_Provided passage_:
[BEGIN]
Sunday, January 24, 2010

Open those windows!

I won't lie.

I'm upset.

I never thought things like this would bother me, especially since it's only one part of my life. They shouldn't bother me because they'd never bothered me in the past. Or maybe things were just simpler before. Regardless of why it didn't matter, it matters now.

Last night was Winter Ball. For the most part, I had a good time. But I had a better time last year. I had a great time last year, in fact.

Maybe I'm being selfish and bitchy just complaining about this, but I really need to vent.

In order to get where I'm coming from, I need to give a little backstory.

First of all, I'm friends with a couple of guys (no, this isn't a guy problem; it's a "friends" problem), who I'd been pretty close to up until a few months ago. Out of the two, there's one who's like a brother to me. The other one, I'm not as close with, but we were good friends. Or so I thought.

My surrogate brother's real brother is good friends with this other girl. (Yes, I'm aware this almost sounds like a catfight, but rest assured, it's more of a me-against-the-world thing.) He's a year older than me, so he went off to college this year, and guess who she started hanging out with? Mmhmm. I don't know how it happened, but over the last couple months, they've gotten super close - which I honestly don't have a problem with - but they just sorta left me behind.

I don't know... maybe I let them drift away?... but I remember up until maybe October we'd been same old, same old. Everything seemed fine over the summer. We were laughing, hanging out, having fun. And then it was like I just wasn't good enough for them anymore. Which is ironic, because those two guys aren't exactly the epitome of "cool" anyways.
[END]
_Instructions to follow_: Write the next part of the blog entry about feeling left behind by friends after Winter Ball, starting right after its last sentence.

_Dataset records_:
[BEGIN]
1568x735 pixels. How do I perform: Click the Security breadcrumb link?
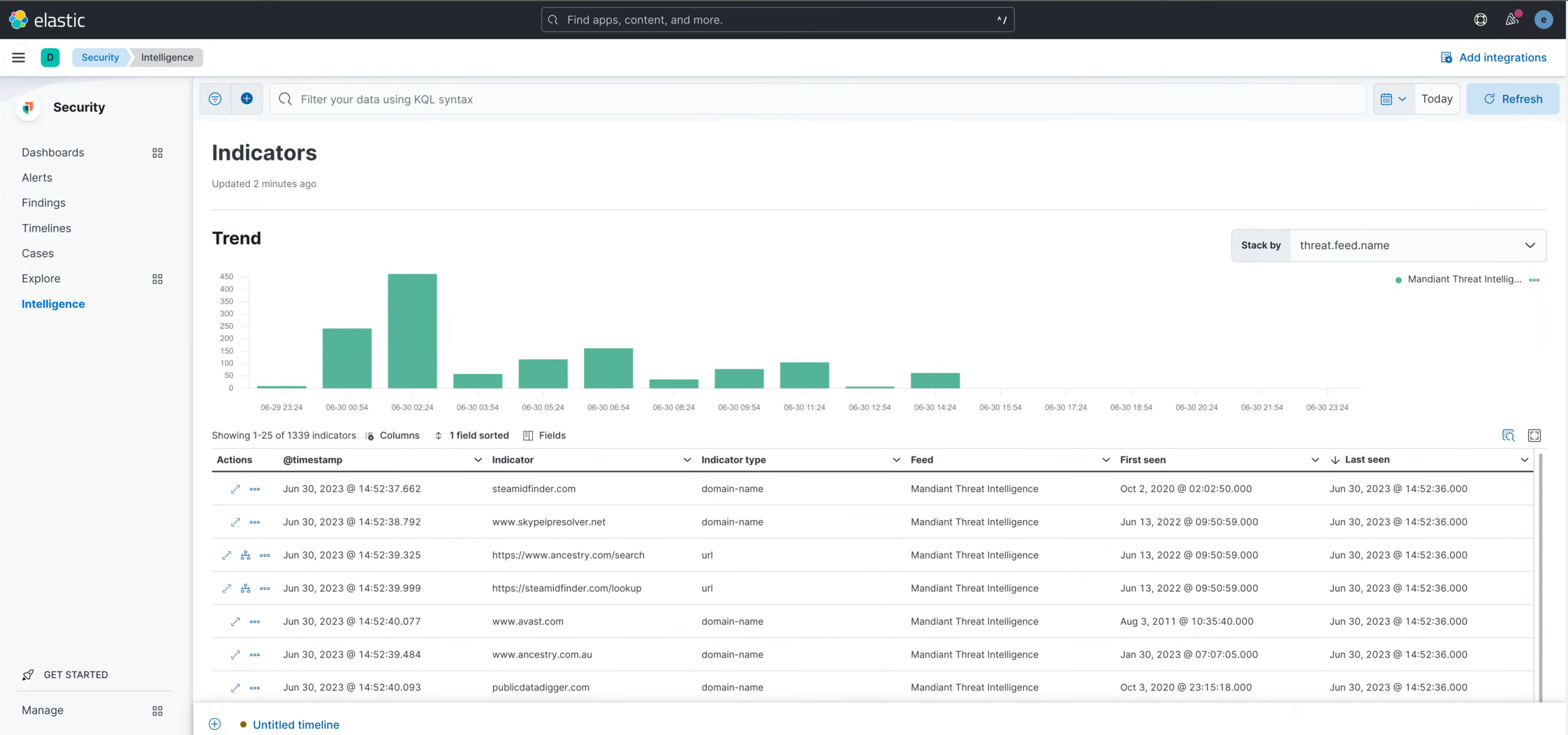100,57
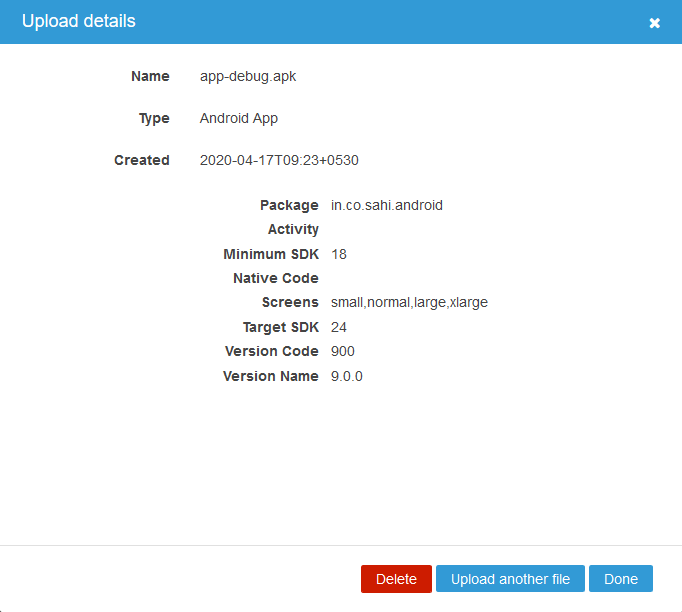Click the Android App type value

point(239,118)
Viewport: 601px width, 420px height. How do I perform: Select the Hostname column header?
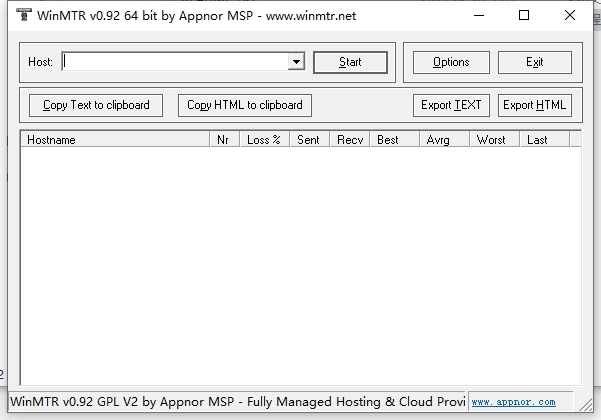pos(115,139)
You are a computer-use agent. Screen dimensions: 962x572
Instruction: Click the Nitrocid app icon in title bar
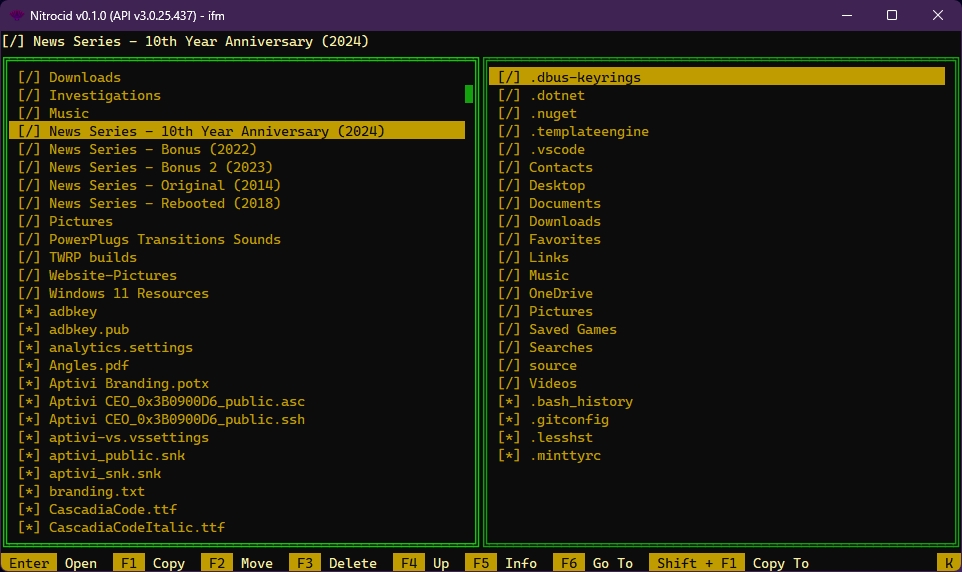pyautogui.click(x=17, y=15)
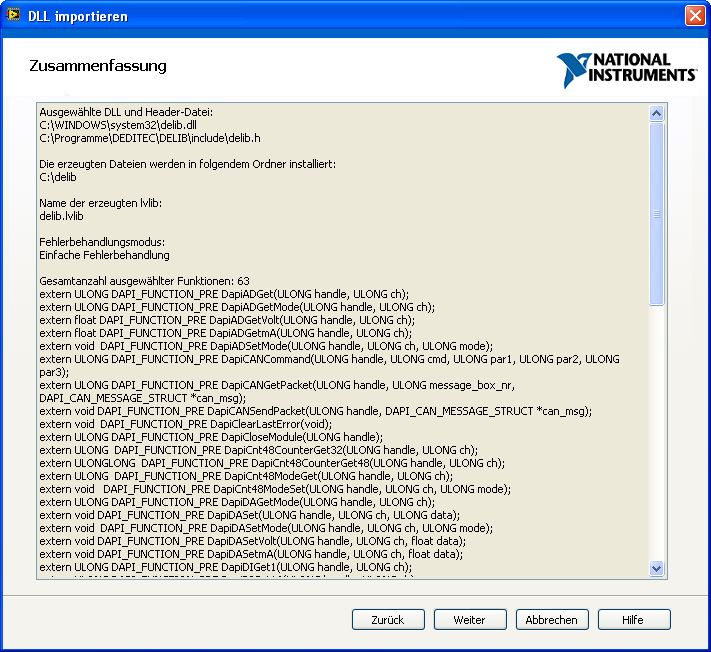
[END]
_Response for this exercise_:
Seriously, I just want to know what I ever did to make that happen. Did I do something or say something? So far as I know I've been the same as I have been. I never tried to comform, and everyone seemed fine with that.

My brother-friend (guess I'll just call him X and the other Y) still makes the effort to talk to me, but mostly only if the other guy's not around. I guess I'm supposed to be appreciative that he talks to me, but really, it's just kind of insulting. X is the kind of person who will friend the loner on Facebook because he feels bad for him. I know this because he's done it before. He freaking told me about it himself.

Y has just makes fun of me. He always teases, and it used to be good-natured, but it's turned into the mean kind of teasing. You know, the kind that sounds like they're just playing but you know they're making fun of you because they don't like you.

I'm pretty sure they talk about me behind my back - about what, I don't know, because according to them, I don't have a life. I don't know what their new friend (I'll stick with the lettering system and call her Z) has to do with it, if she has anything to do with it, but I do know that Y and Z do talk about me when I'm not around. I honestly have no idea why they do. I'm not particularly interesting, and I thought that I'd always been nice to them. I can't think of any time where I purposely was mean or rude of whatever.

Yet, I've seen them laughing at me from far away, because wearing a pair of contacts can do wonders. It almost makes me wish I weren't wearing them, so maybe I wouldn't know about it. You know what they say about ignorance being bliss.

Anyways, the day before, during free period, I was talking to X's older brother. They all came over and started talking to him, and then right in front of me, they decided that they all were going to Jamba Juice as a group and just walked off. Like, hello? I'm standing right beside you, and you don't even have the decency to ask if I wanted to go too?

I guess what bothers me is that three months ago, when the weather was still nice, I brought back smoothies for people who weren't able to leave campus and I didn't even ask them to pay me back. The week before this, I went shopping during free period and I asked if they wanted to come because I didn't want to leave them out. It's not feeling like they owe me something - I don't feel that; it's that I've been reaching out to them again and again, and I get it thrown back in my face. I'm not asking for much, just common courtesy.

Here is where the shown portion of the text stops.